Sample Characteristics

  • N = 67  
  • AVERAGE AGE = 55.1 years
  • FEMALES: 100%
  • KEY DISEASE CHARACTERISTICS: Breast cancer 

Setting

  • SITE: Single-site    
  • SETTING TYPE: Home    
  • LOCATION: United States

Phase of Care and Clinical Applications

  • PHASE OF CARE: Late effects and survivorship

Study Design

Quasiexperimental

Measurement Instruments/Methods

  • Height and weight
  • Physical activity outside of weight lifting
  • Perometry
  • National Cancer Institute's Common Terminology Criteria for Adverse Events–Lymphedema (NCI-CTCAE-L) version 3
  • Muscular strength 
  • Semistructured interviews 

Results

The number of lymphedema symptoms reduced from baseline to the 12-month follow-up visit (2.6 [SD = 2.6] to 1.7 [SD = 2.1], p = .002), but there was no statistically significant reduction in the severity of lymphedema symptoms from baseline to the 12-month follow up visit (p = .58). In addition, there was no difference in arm volume, measured as a percent of interlimb difference, at the 12-month follow-up visit (p = .98).

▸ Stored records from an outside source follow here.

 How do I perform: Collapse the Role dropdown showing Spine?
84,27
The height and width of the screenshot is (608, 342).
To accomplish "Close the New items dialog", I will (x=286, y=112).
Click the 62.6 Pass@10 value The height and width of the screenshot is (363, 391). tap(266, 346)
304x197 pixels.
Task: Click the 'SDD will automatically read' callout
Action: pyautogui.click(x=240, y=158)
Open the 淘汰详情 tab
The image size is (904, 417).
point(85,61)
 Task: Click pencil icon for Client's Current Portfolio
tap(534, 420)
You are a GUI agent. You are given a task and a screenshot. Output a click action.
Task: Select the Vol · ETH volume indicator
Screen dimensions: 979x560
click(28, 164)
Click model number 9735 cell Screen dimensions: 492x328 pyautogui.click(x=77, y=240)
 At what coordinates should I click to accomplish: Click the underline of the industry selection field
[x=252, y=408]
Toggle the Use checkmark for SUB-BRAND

Within this sample, four patients (8%) had new-onset lymphedema at the 12-month measurement and five (19%) had a flare-up of existing lymphedema.

Conclusions

The PAL intervention reduced the number of lymphedema symptoms but not the severity of symptoms experienced by participants. In addition, the intervention did not reduce the limb volume of participants. Participants were able, however, to complete the intervention, which took place mostly in the home setting, making it a feasible intervention for women with breast cancer.

Limitations

  • Small sample (< 100)
  • Risk of bias (no control group)
  • Risk of bias (no blinding)
  • Risk of bias (no random assignment)
  • Unintended interventions or applicable interventions not described that would influence results
  • Other limitations/explanation: It is unclear what other exercises participants were doing at home.

Nursing Implications

When available, home-based exercise interventions like the ones described here may be beneficial for patients who are motivated to participate in and complete exercises at home. Nurses should assess patients for readiness to participate in a home exercise program and help patients find resources for planning an appropriate home-based program.